### Exercise details
Give again only what runs from the line with "This screenshot has height=242, width=500." to the final line of the entries below, exactly as written and without pictures.

=======

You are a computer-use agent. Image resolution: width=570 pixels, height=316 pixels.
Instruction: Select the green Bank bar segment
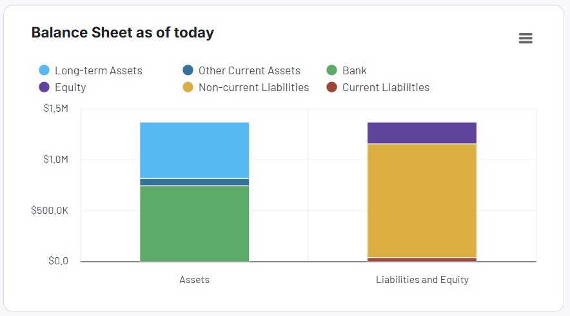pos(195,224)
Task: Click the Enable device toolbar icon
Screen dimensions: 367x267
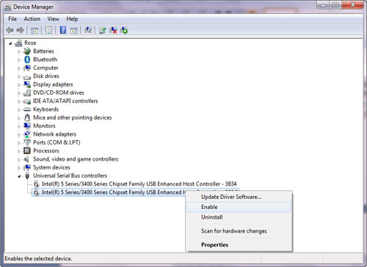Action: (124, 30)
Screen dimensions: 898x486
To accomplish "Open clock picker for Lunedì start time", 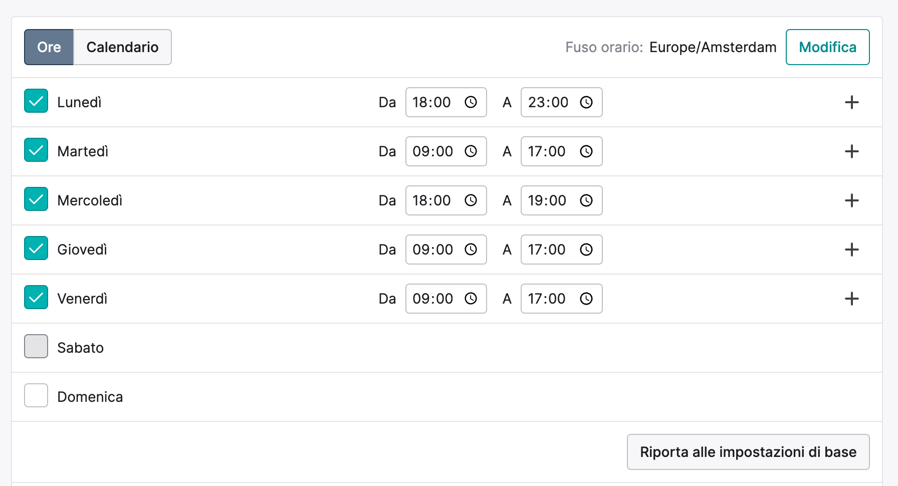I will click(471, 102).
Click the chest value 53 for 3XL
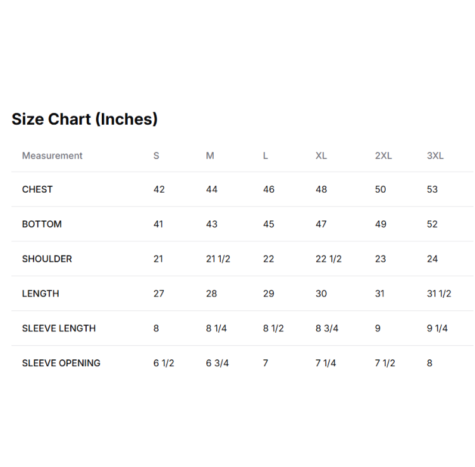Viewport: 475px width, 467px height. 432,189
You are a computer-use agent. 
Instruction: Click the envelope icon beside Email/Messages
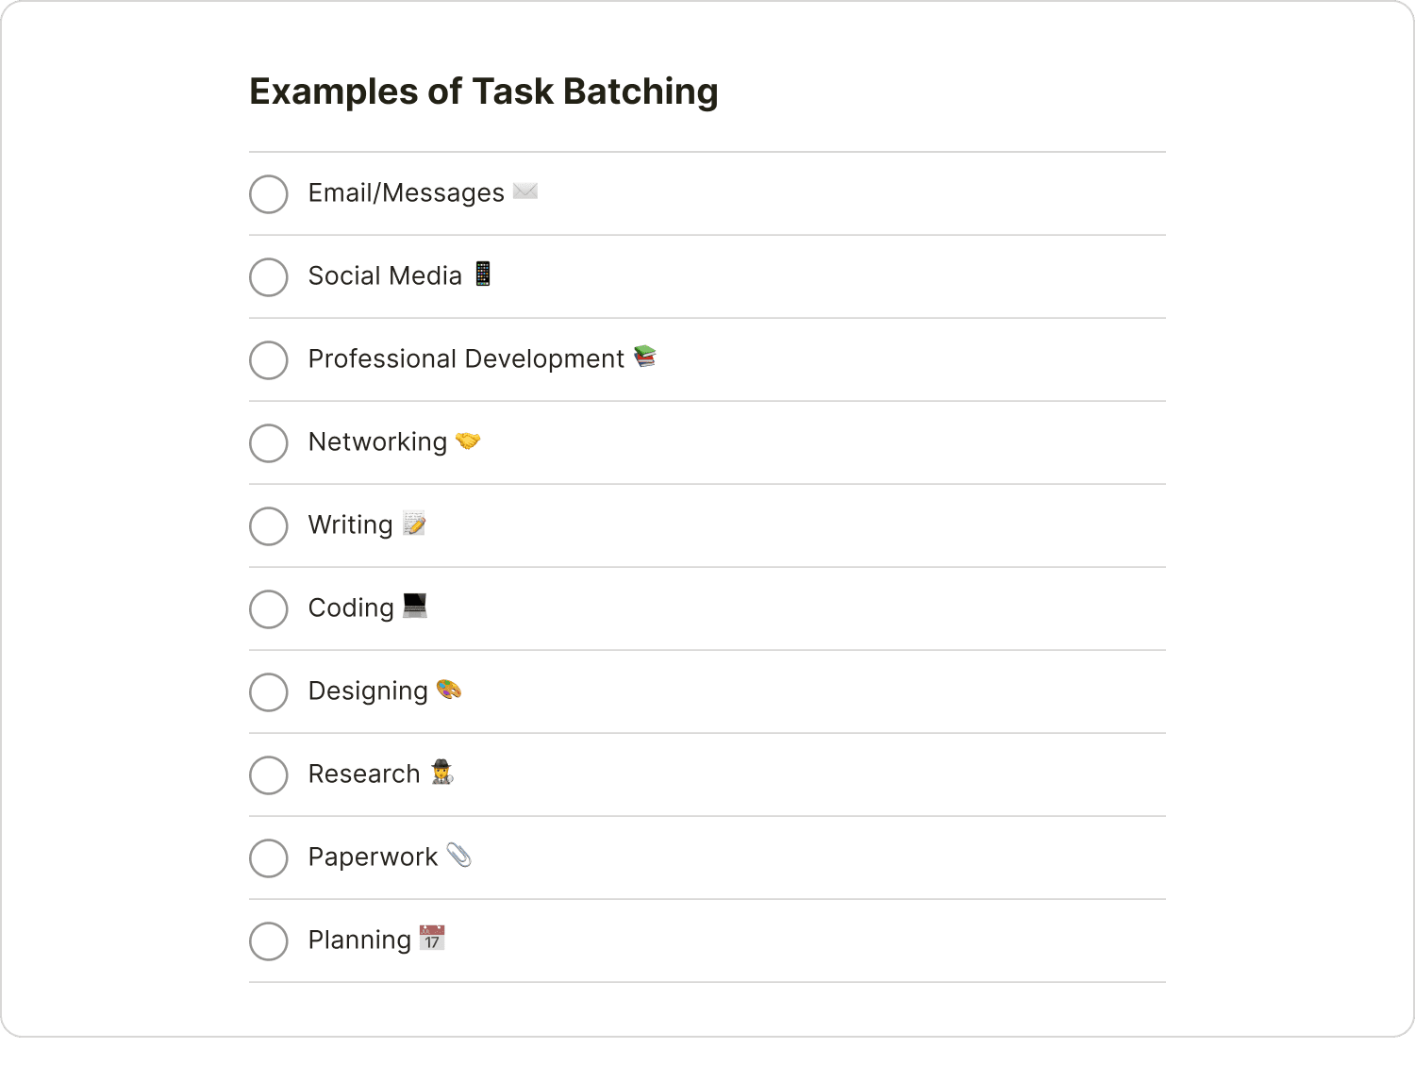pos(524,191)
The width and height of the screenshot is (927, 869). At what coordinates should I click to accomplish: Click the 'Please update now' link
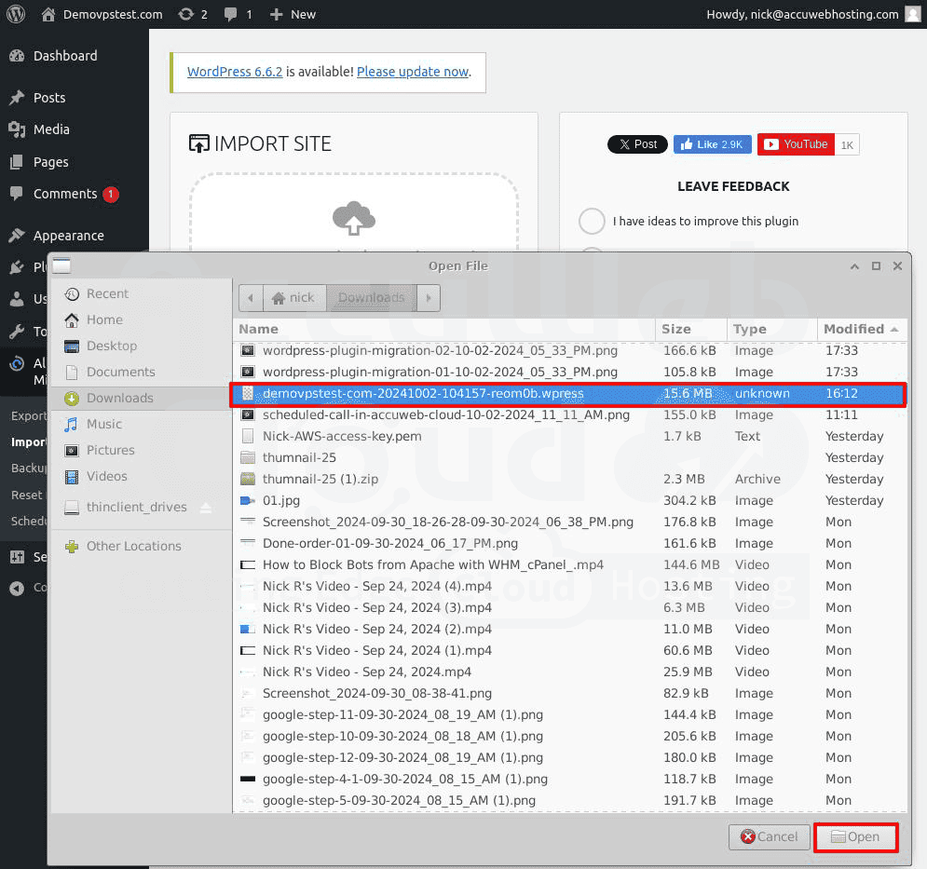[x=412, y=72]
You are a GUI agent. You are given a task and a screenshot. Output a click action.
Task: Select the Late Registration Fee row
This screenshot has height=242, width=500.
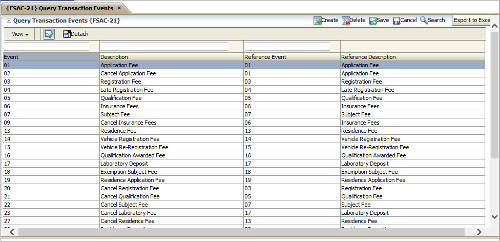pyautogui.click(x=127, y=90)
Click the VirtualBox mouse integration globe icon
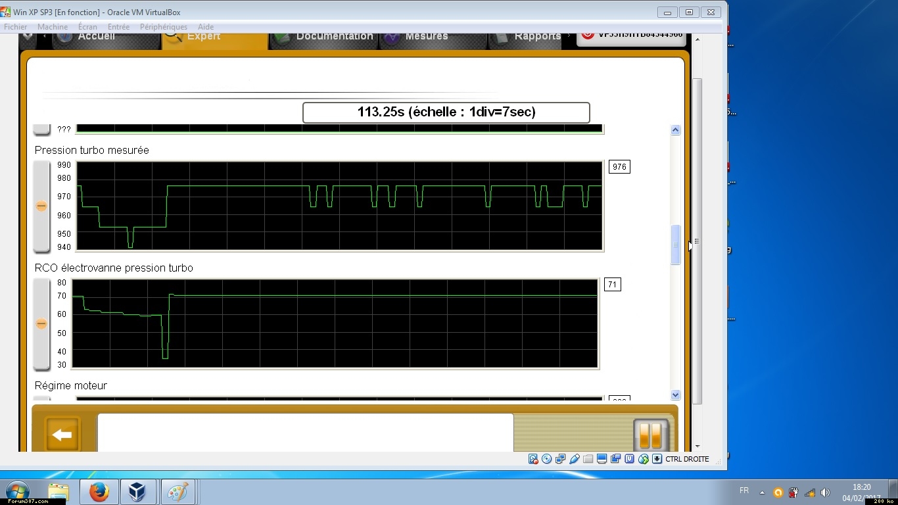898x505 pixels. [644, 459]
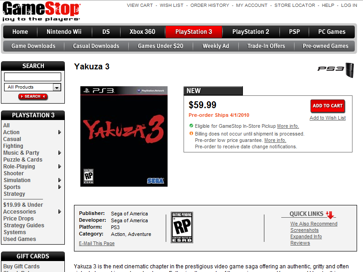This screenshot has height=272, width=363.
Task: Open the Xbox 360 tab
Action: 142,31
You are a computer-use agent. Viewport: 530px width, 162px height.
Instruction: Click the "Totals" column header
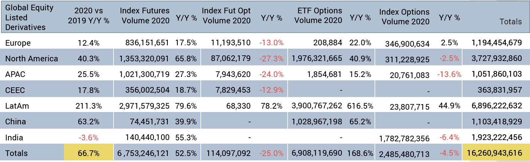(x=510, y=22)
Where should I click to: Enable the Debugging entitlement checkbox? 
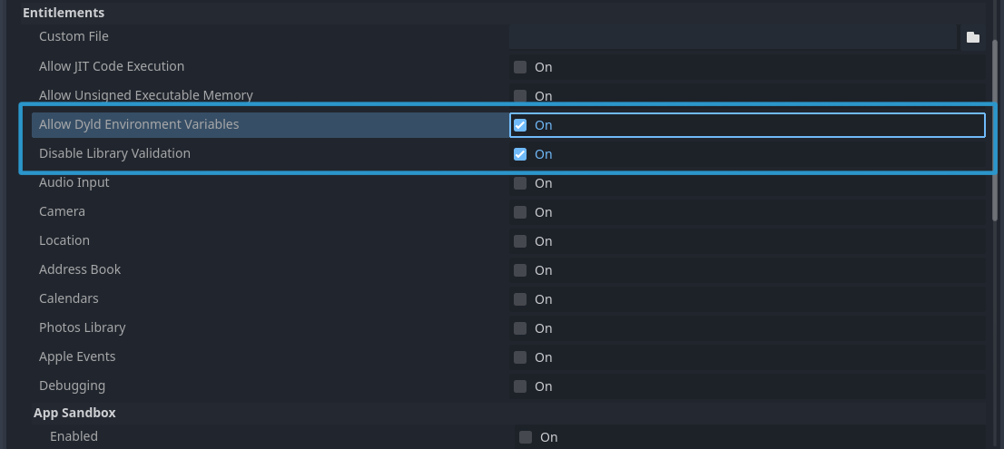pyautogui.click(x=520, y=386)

=======

### Output of the exercise
This screenshot has height=242, width=500.
pyautogui.click(x=127, y=90)
Click the VirtualBox mouse integration globe icon
898x505 pixels. [644, 459]
This screenshot has height=272, width=363.
Task: Open the Xbox 360 tab
Action: 142,31
You are a computer-use agent. Viewport: 530px width, 162px height.
Instruction: Click the "Totals" column header
(x=510, y=22)
Where should I click to: Enable the Debugging entitlement checkbox? 
pyautogui.click(x=520, y=386)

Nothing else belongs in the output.